Should we use an optimizer? which one would you recommend?
What's the best way of improving the load time of a website?

check it here: www.wearecapicua.com

I get 10 sec aprox to load the main elements.

Thank you in advance


----------



## Frick (Nov 4, 2014)

Nothing like 10 seconds here, but the video up top (or whatever it is) was choppy for a bit.


----------



## Aquinus (Nov 4, 2014)

One page load, over 10Mb of transferred data. I would make that more bandwidth friendly. It loaded "quickly" for me but I also have over 100Mbps downstream and it took over 10 seconds to fully load. I suspect someone with a lesser internet connection would be waiting a little while longer.

My advice: Ditch the animated GIFs and use HTML5 to play compressed video or cut back on the media aspects.

You also should cache the static content as it appears my client takes more time blocking (waiting on Apache) than actually receiving files with the exception of the really big ones but turn-around is still around 250ms before we get data coming back (after the connection is established).

All in all, performance makes sense for how you did things. I would re-think some of your decisions though to make it more friendly for all browsers and types of clients.

Edit: you also have 4 broken links and are using some vendor-specific JS functionality according to Chrome.

Edit2: With this all said, I think it's a slick looking website.

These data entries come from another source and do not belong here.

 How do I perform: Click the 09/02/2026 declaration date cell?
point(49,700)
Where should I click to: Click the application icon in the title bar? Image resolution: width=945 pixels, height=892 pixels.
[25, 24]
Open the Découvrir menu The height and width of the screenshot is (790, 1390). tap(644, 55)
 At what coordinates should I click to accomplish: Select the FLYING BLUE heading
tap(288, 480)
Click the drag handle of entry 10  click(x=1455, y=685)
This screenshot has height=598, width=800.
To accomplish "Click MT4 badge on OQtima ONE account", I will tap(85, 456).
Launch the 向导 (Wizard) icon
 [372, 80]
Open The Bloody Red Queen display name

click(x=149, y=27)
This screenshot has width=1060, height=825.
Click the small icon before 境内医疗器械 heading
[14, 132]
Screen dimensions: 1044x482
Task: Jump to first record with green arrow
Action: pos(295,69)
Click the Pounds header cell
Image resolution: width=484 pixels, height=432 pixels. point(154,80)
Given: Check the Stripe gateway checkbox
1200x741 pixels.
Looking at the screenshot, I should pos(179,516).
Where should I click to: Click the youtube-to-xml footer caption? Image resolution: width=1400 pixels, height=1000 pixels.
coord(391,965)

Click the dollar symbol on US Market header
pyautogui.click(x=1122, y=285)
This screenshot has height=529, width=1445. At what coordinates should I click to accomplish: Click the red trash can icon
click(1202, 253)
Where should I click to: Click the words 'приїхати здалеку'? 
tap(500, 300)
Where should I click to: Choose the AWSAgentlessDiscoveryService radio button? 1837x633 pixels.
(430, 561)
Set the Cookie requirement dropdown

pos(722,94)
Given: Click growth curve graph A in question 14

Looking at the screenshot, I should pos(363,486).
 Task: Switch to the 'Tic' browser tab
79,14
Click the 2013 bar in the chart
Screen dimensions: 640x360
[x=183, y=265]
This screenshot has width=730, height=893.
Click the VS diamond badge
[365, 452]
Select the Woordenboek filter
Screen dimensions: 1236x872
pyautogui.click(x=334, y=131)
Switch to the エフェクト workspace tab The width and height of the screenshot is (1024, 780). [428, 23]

I think you just need to make it more efficient. If you're mostly serving up static content, try using Nginx instead of Apache.


----------



## silentbogo (Dec 24, 2014)

~9.5-13 secs for me. 
You can get an insight on what's holding up the loading time by running a profiler in browser ("Audit" in Chrome).
Other than that: 
1) reduce the number of external resources(webfonts, javascript etc)
2) Consolidate some local CSS (too many unused classes)
3) Load the video dynamically after the entire page has been loaded


Quick summary: Design looks awesome.
18 HTML validation errors, 88 CSS errors, 4 javascript errors


----------



## AsRock (Dec 25, 2014)

Did not notice the poll until just and loaded near enough instantly for me.


----------